President Trump’s victory and Justice Gorsuch’s ascension to the high court took the possibility of a 4-4 decision off the table and allowed the many of us who follow these sorts of things to breathe easier when we saw he was due to be confirmed before the court was scheduled to hear the case.

So what exactly do tire scraps have to do with religious liberty? And how can a decision about a Missouri playground carry consequences which will manifest themselves in yeshivos across the country?

Well, in this case, a religiously affiliated preschool was denied the rubber to resurface their playground, despite meeting all the other requirements for eligibility, for the simple reason that they were a religious institution. The state of Missouri argued that they could not award them the money because it might give the appearance that they were endorsing that religion.

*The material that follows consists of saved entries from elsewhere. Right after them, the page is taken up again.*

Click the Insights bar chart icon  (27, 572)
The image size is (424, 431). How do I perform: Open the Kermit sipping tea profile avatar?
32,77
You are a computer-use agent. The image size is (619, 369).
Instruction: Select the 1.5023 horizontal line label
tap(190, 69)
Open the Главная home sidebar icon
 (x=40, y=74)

While the new (Republican) governor of Missouri reversed this exclusion, the state is still defending the policy in court. The state should not be compelled to support religious institutions, they say, and the state constitution gives them the right to do so.

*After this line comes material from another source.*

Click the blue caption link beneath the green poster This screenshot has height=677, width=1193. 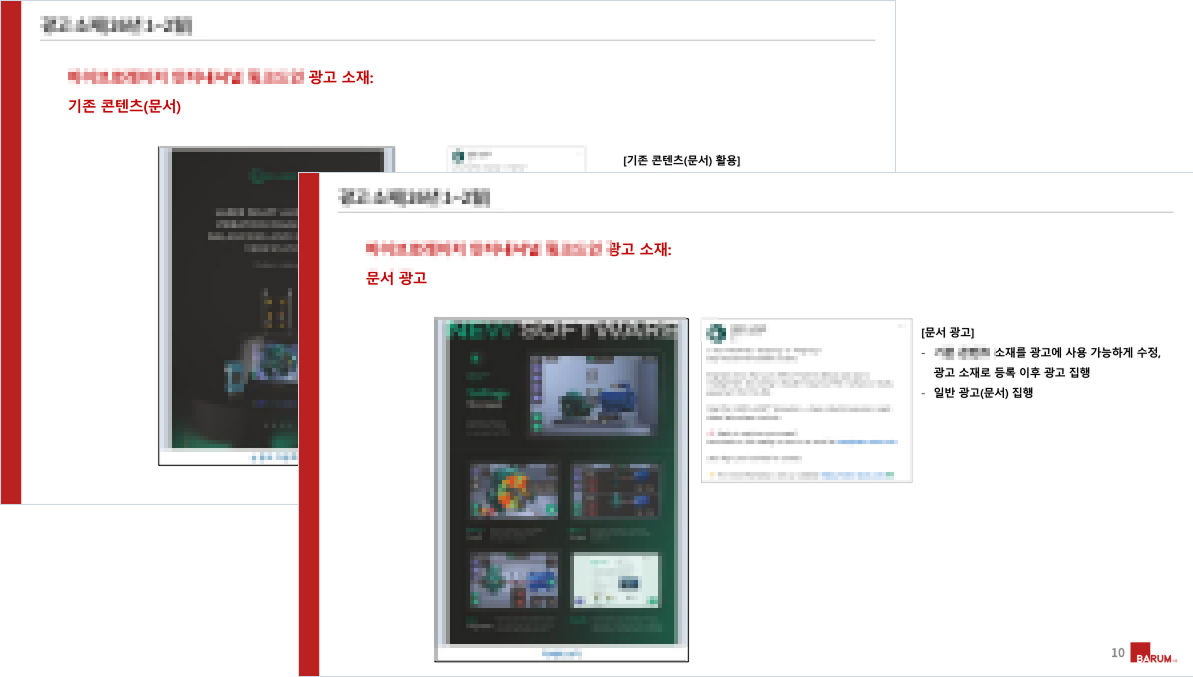560,654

While many had expected a hearing, not unlike the Hobby Lobby case (which upheld the rights of religious people who own corporations engaging in commerce), the oral arguments seem to tell a different story.

Of course, you really shouldn’t try to predict what a decision will be from the oral arguments. People who tried to do so from the Obamacare cases remember all too well the hazard of doing that. But that caveat aside, the arguments forecast a resounding victory for people of religion across the country.

Only two of the Justices, Sonya Sotomayor and Ruth Bader Ginsburg, seemed to be sympathetic to the state’s right to deny. Even Stephen Breyer and Elana Kagan, who are slightly less zealously illiberal than Sotomayor and Ginsburg, had tougher questions for the lawyer defending Missouri’s position than for the one representing the preschool.

Breyer wondered aloud how the state could differentiate between excluding religious institutions from programs such as these — which are open to everyone who meets neutral and equally applicable criteria — and excluding religious institutions from services such as police and fire. If Missouri would be allowed to exclude them from this sort of program, couldn’t they exclude them from the others as well?

Justice Alito pointed out the drastic implications this sort of exclusion would have on Orthodox Jews — highlighting the absurdities of what sort of exclusions the state was arguing for. He pointed out that the state was arguing that shuls and yeshivos should be excluded from security grants tailored for places which were likely targets for terrorist attacks — those being shuls and yeshivos.

But the biggest eye-opener was in Kagan’s questions, when she said the following, in the lead-up to a question.

“There’s a constitutional principle. It’s as strong as any constitutional principle that there is, that when we have a program of funding … that everybody is entitled to that funding … whether or not they are a religious institution doing religious things. As long as you’re using the money for playground services, you’re not disentitled from that program because you’re a religious institution doing religious things. And I would have thought that that’s a pretty strong principle in our Constitutional law.”

The truth is, that’s quite a concession to be made from the left side of the bench on the Supreme Court. And if that’s to be a part of an eventual decision, it could have tremendous ramifications on the “Blaine Amendments” that exist in 38 state constitutions — including New York’s. New York’s constitution says that it disallows the use of “any public money … directly or indirectly, in aid or maintenance, other than for examination or inspection, of any school or institution of learning wholly or in part under the control or direction of any religious denomination, or in which any denominational tenet or doctrine is taught.”

For too long, our mosdos have been discriminated against, deprived of public money they deserve, for no other reason than the fact that they are Jewish. Hopefully the court does what is right, and allows them to be a part of a playing field that is level, and inclusive of all, even those who have religious beliefs.